| Task item |
A partial copy is required: transcribe exactly the lines from the one containing "Go to previous page with up arrow" through the last line below, without any pictures.

(Screenshot grounding data)

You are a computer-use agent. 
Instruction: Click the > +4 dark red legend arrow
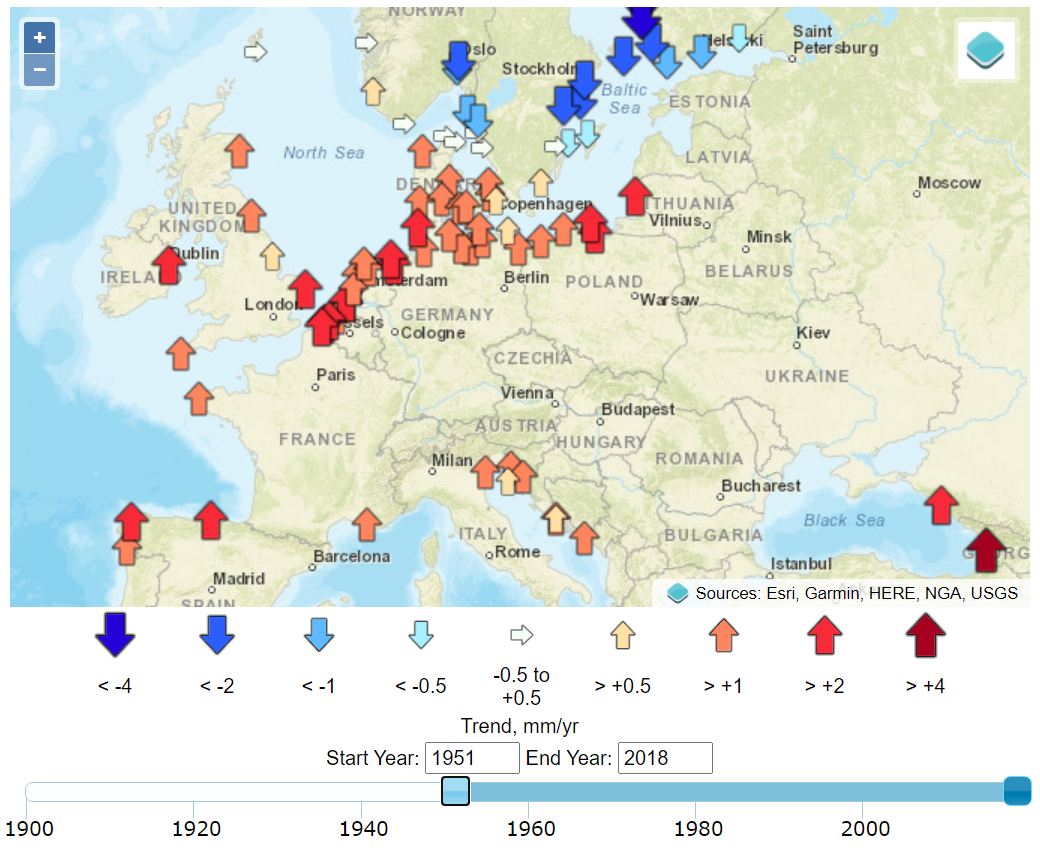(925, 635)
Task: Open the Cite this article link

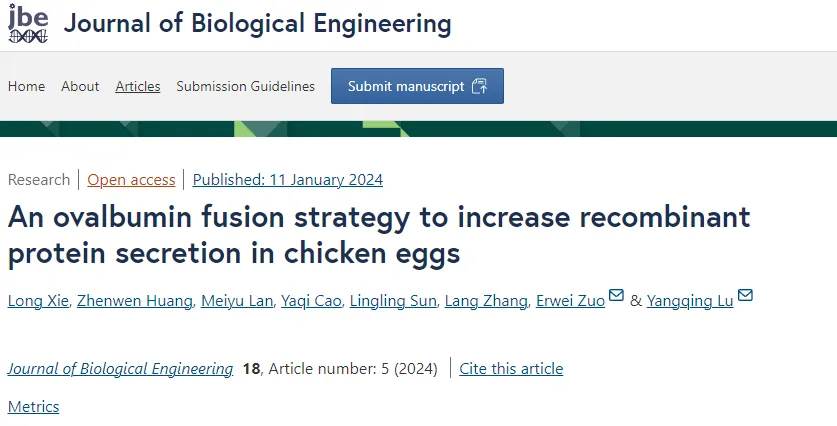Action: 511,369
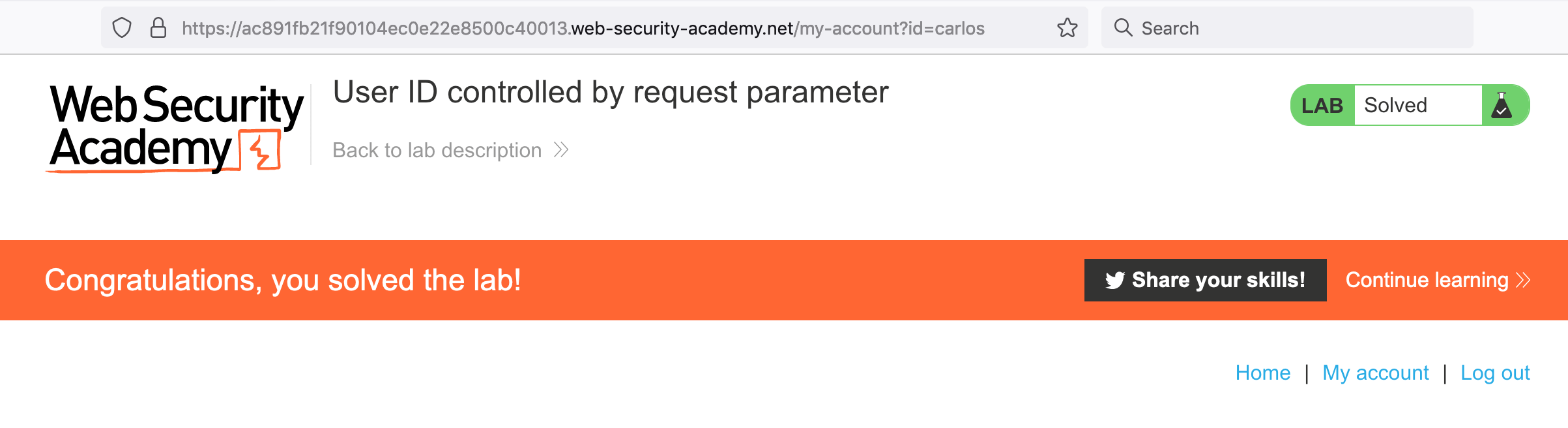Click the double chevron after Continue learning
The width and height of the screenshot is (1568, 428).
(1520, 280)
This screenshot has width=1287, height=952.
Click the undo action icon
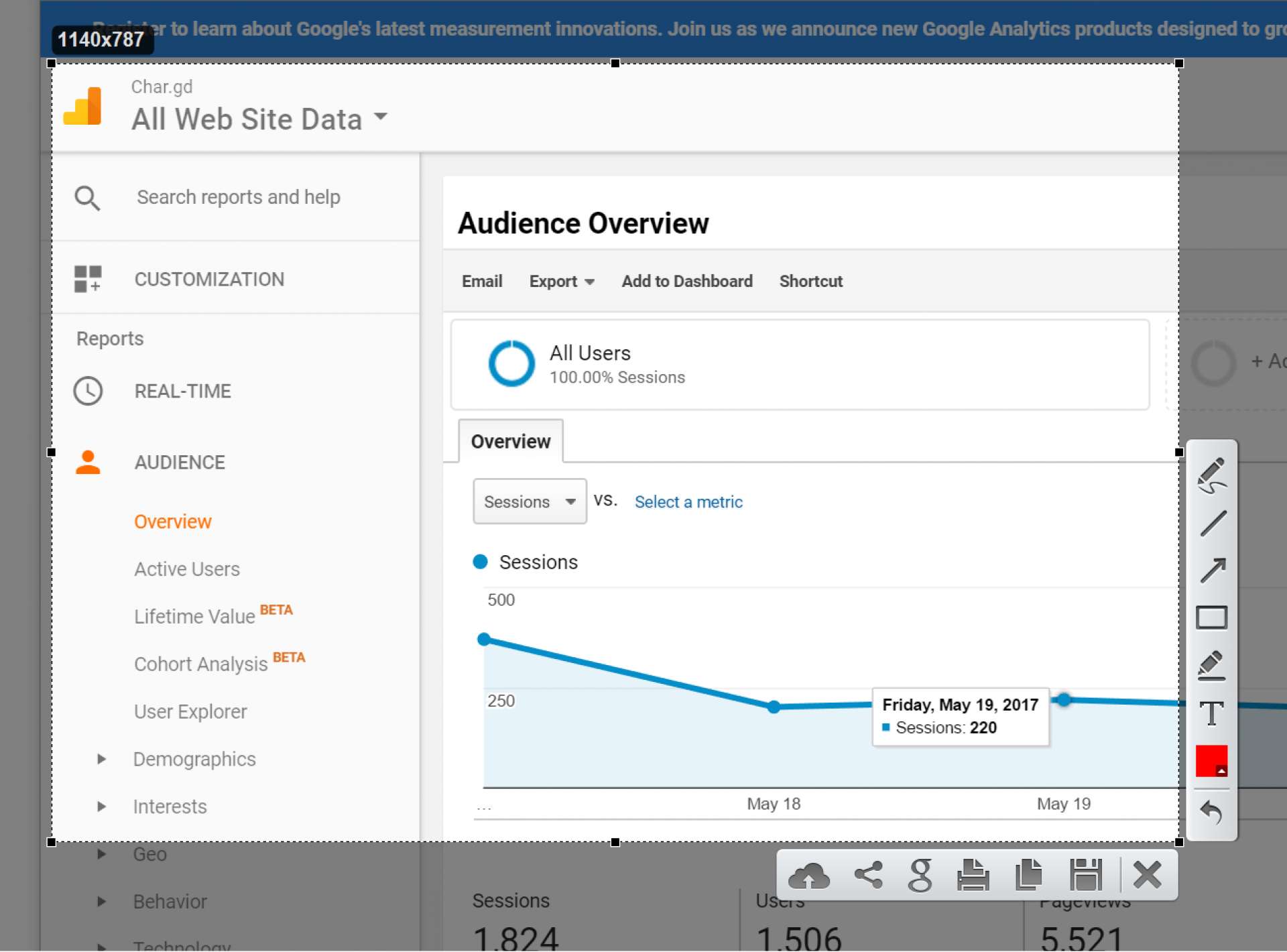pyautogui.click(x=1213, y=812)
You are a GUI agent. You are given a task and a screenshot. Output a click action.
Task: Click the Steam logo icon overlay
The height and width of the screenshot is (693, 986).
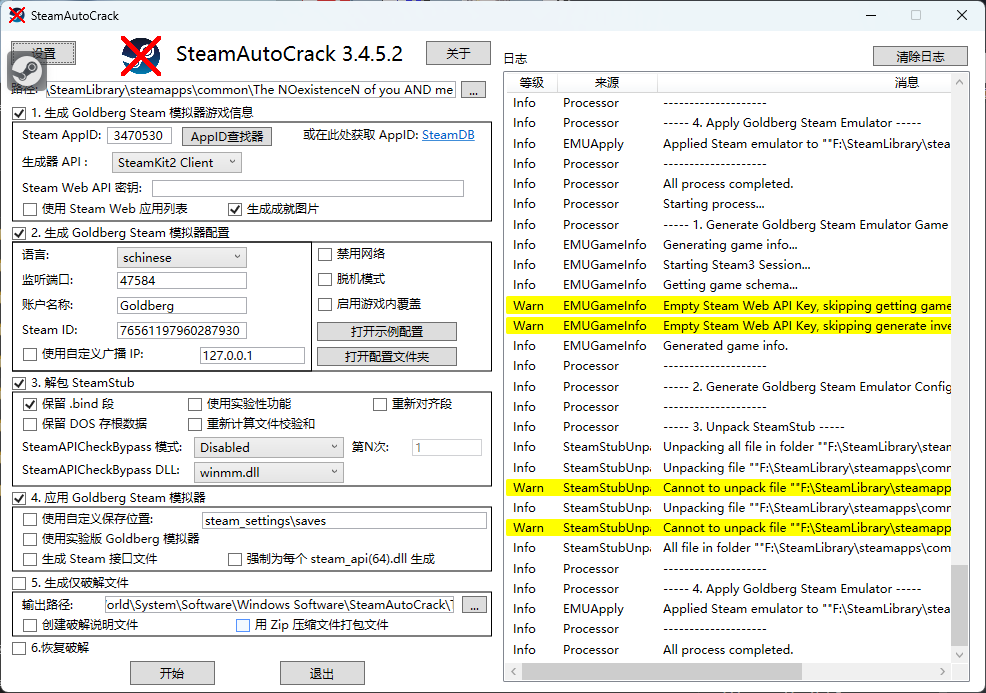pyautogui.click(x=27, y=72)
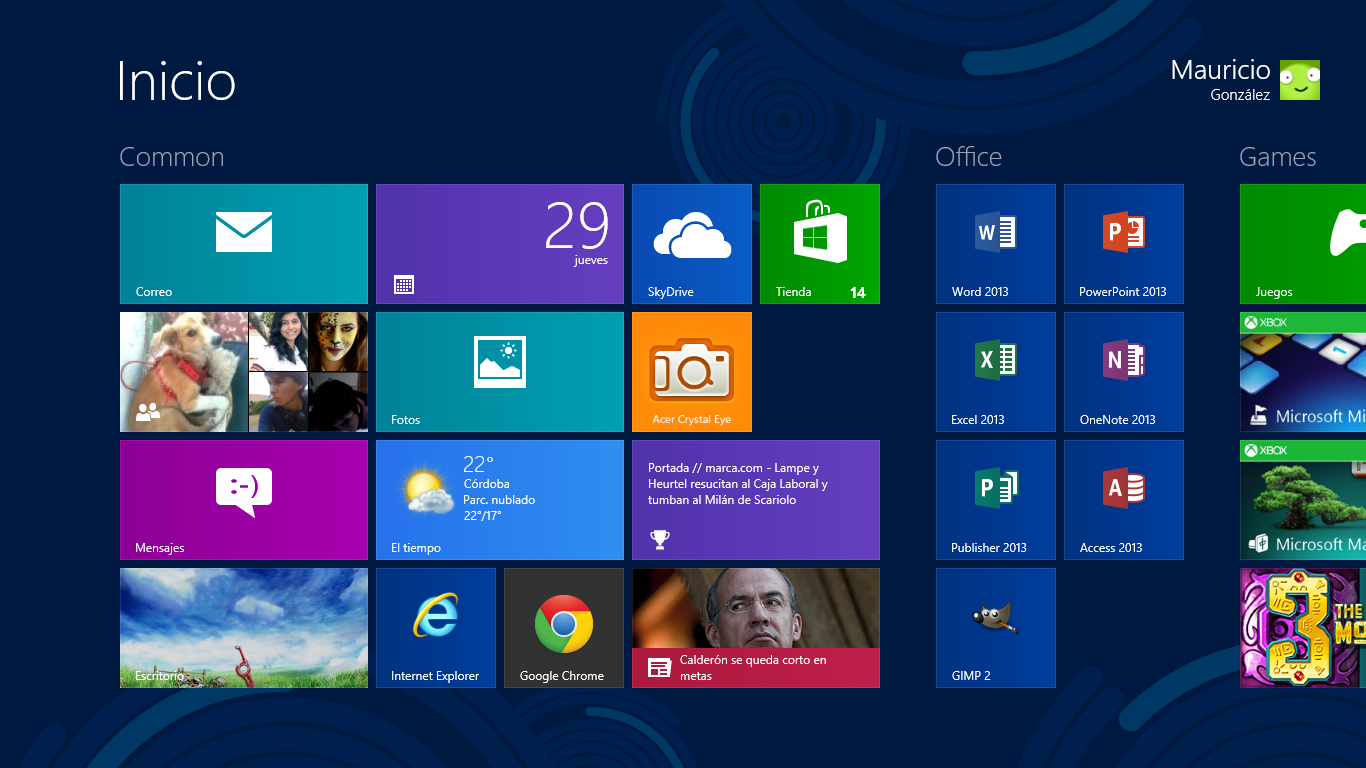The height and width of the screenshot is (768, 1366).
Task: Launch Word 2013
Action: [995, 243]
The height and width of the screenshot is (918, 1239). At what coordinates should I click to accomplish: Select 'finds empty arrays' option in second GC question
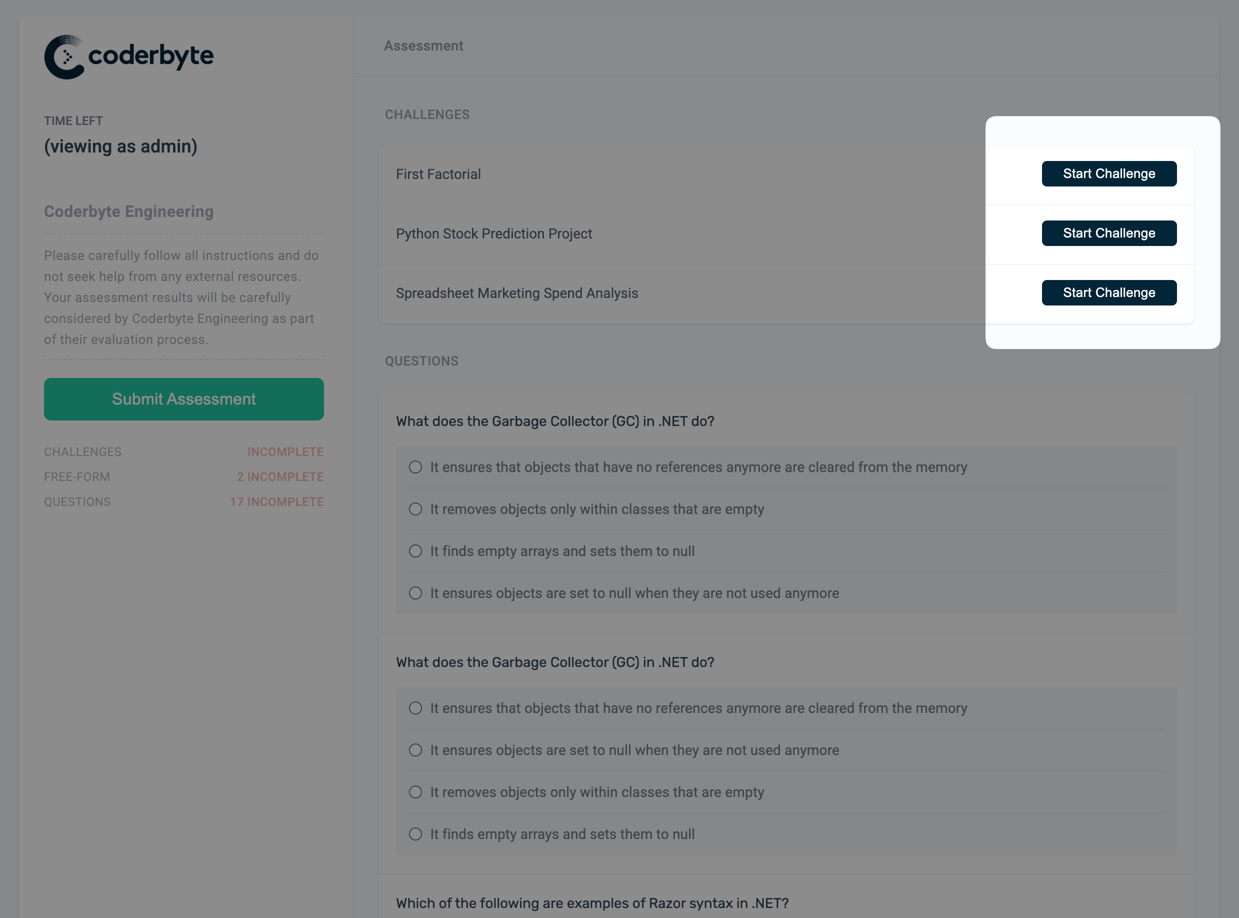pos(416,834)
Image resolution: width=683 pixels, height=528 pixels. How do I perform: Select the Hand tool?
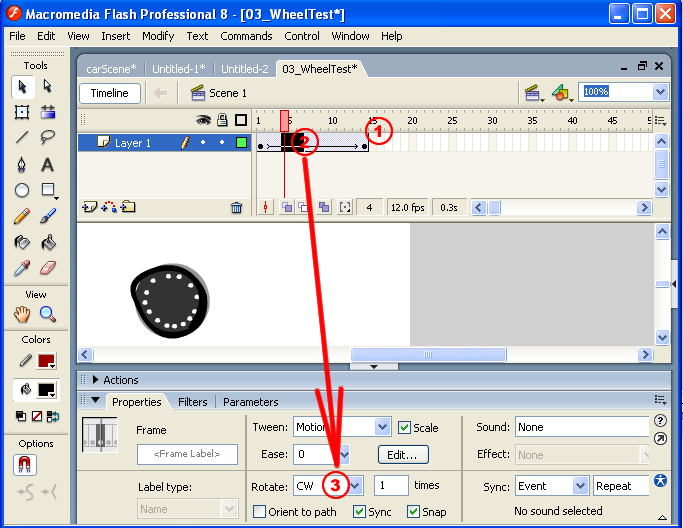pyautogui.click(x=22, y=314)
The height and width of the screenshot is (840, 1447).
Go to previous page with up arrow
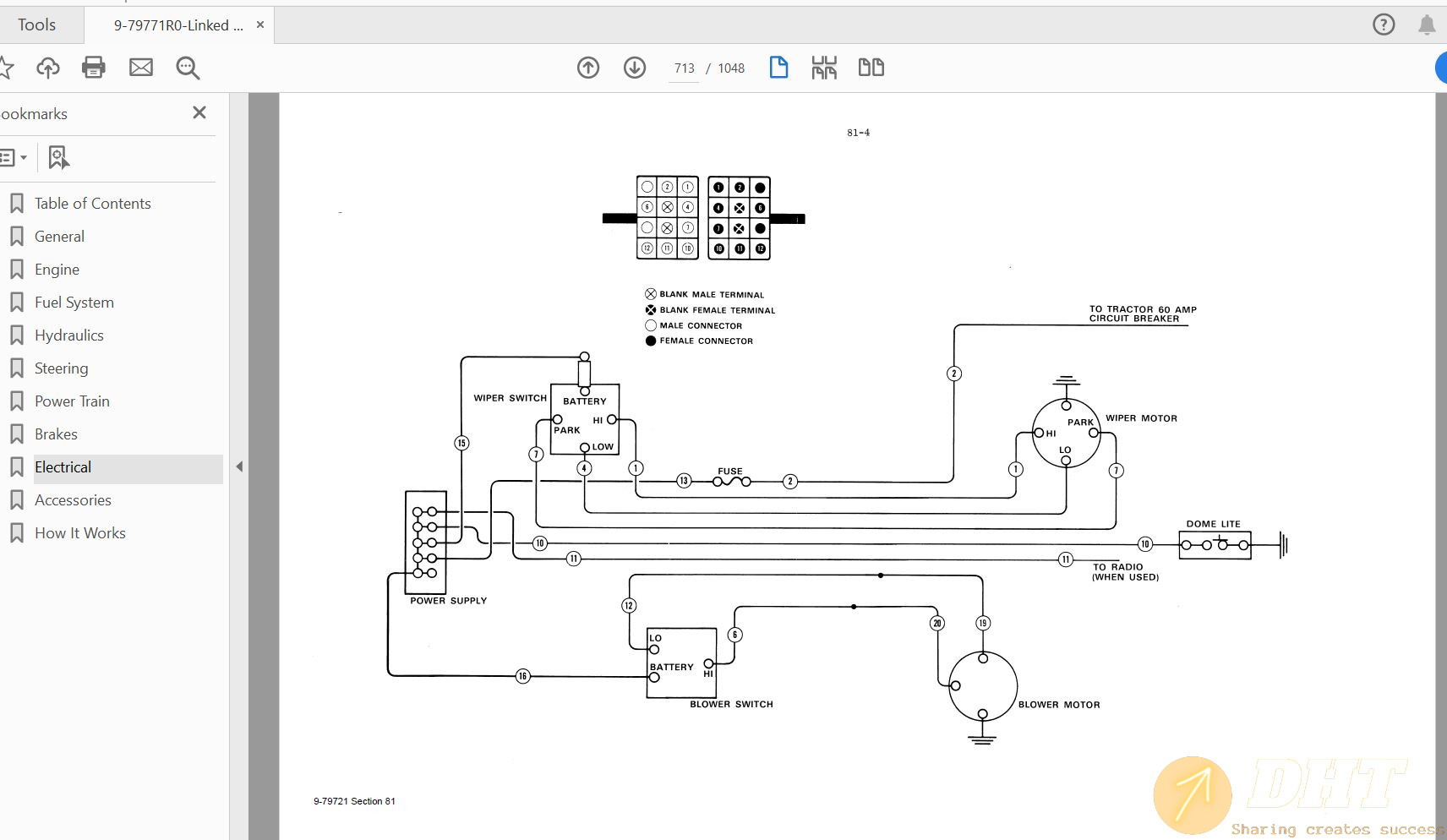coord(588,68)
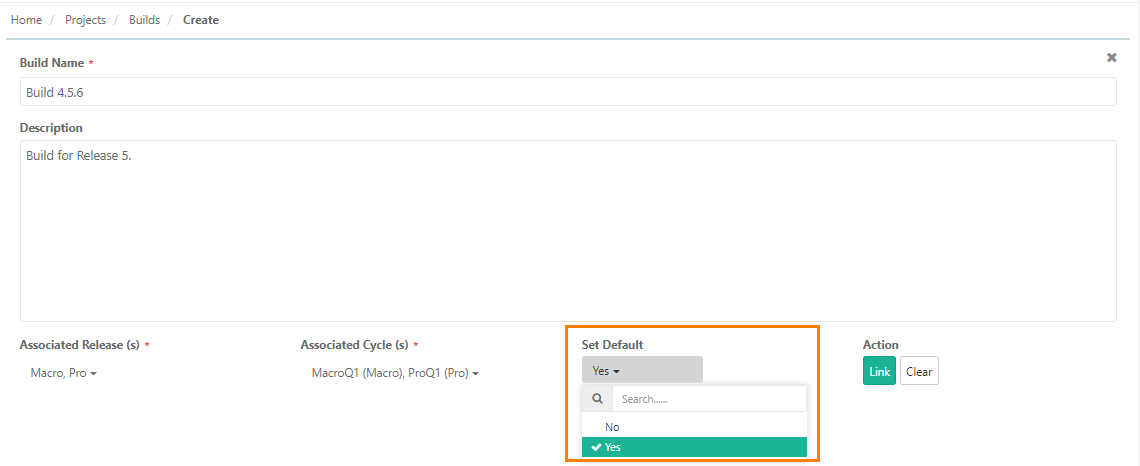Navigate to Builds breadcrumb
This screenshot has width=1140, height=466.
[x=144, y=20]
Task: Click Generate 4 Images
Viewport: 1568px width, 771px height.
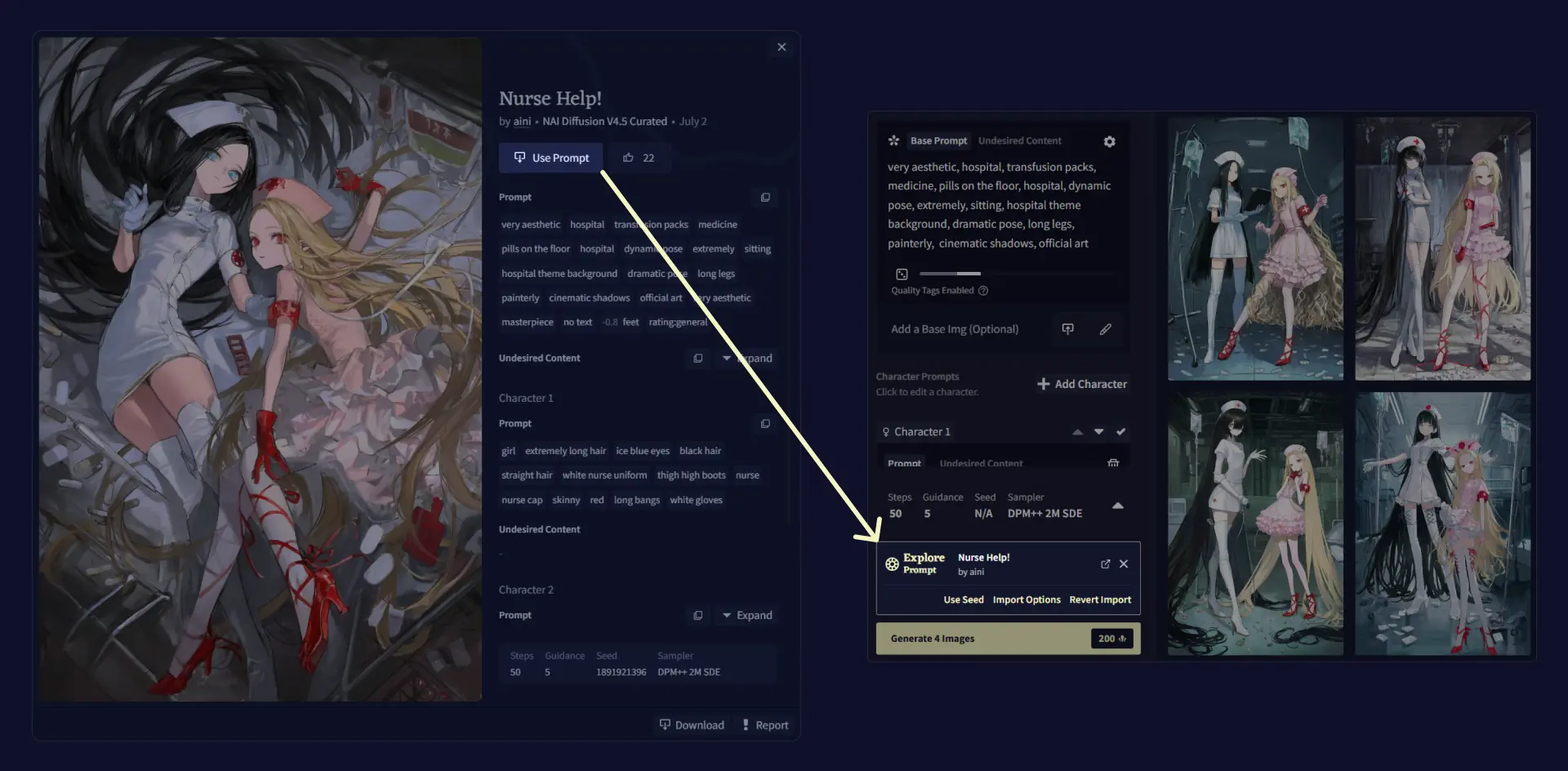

| Completed exercise |
Go to previous page with up arrow
coord(588,68)
Navigate to Builds breadcrumb
This screenshot has width=1140, height=466.
[x=144, y=20]
Task: Click Generate 4 Images
Viewport: 1568px width, 771px height.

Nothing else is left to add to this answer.